More on query patterns: https://lucene.apache.org/core/2_9_4/queryparsersyntax.html

Indexing SFPD Crime Data

Get SFPD crime data from https://data.sfgov.org/Public-Safety/Map-Crime-Incidents-from-1-Jan-2003/gxxq-x39z/data. This file is in csv. You can convert this file using the process mentioned here.

Create the skeleton of the instance dir.

$ solrctl instancedir --generate $HOME/solr_configs4

Copy the schema specific for the twitter data

$ cp /usr/share/doc/search*/examples/solr-nrt/collection1/conf/schema.xml $HOME/solr_configs4/conf

Replace the document fields with the following

Copy the following file to local

$ cp /usr/share/doc/search*/examples/solr-nrt/test-morphlines/tutorialReadAvroContainer.conf ~/SfpdMorphLine.conf

Add the following field mapping

extractAvroPaths {

flatten : false

paths : {

IncidntNum: /IncidntNum

Category: /Category

text: /Descript

DayOfWeek: /DayOfWeek

Date: /Date

Time: /Time

PdDistrict: /PdDistrict

Resolution: /Resolution

Address: /Address

X: /X

Y: /Y

Location: /Location

}

Upload the instance dir to Zookeeper

$ solrctl instancedir --create collection4 $HOME/solr_configs4

Create a new collection

$ solrctl collection --create collection4 -s 1

Create an empty output dir

$ hadoop fs -rm -r -skipTrash outdir

$ hadoop fs -mkdir outdir

$ hadoop fs -ls outdir

Delete existing index data, if there is any.

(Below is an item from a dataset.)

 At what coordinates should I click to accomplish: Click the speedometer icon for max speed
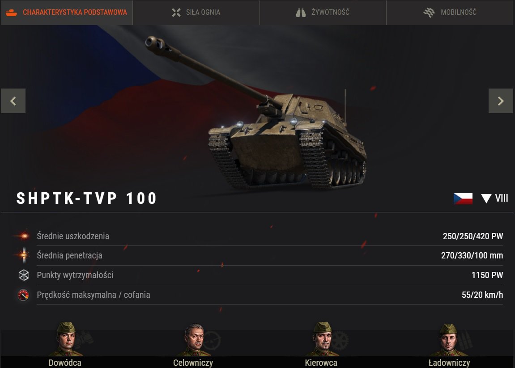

$ solrctl collection --deletedocs collection4

Run the indexing job. The indexing job depends on morphline project. Read more about morphline here.

$ hadoop jar /usr/lib/solr/contrib/mr/search-mr-*-job.jar org.apache.solr.hadoop.MapReduceIndexerTool -D 'mapred.child.java.opts=-Xmx500m' --log4j /usr/share/doc/search*/examples/solr-nrt/log4j.properties --morphline-file ~/Downloads/SfpdMorphLine.conf --output-dir hdfs://localhost:8020/user/cloudera/outdir --verbose --go-live --zk-host localhost:2181/solr --collection collection4 hdfs://localhost:8020/user/cloudera/sfpd.avro

Now, open solr and run queries.

http://localhost:8983/solr/#/collection3_shard1_replica1/query

If you make any change to the schema, run the following commands for the new config to take effect.

$ hadoop fs -rm -r -skipTrash outdir

$ hadoop fs -mkdir outdir

$ solrctl instancedir --update collection4 $HOME/solr_configs4

$ solrctl collection --reload collection4

$ solrctl collection --deletedocs collection4

Rebuild the index using the above hadoop jar command.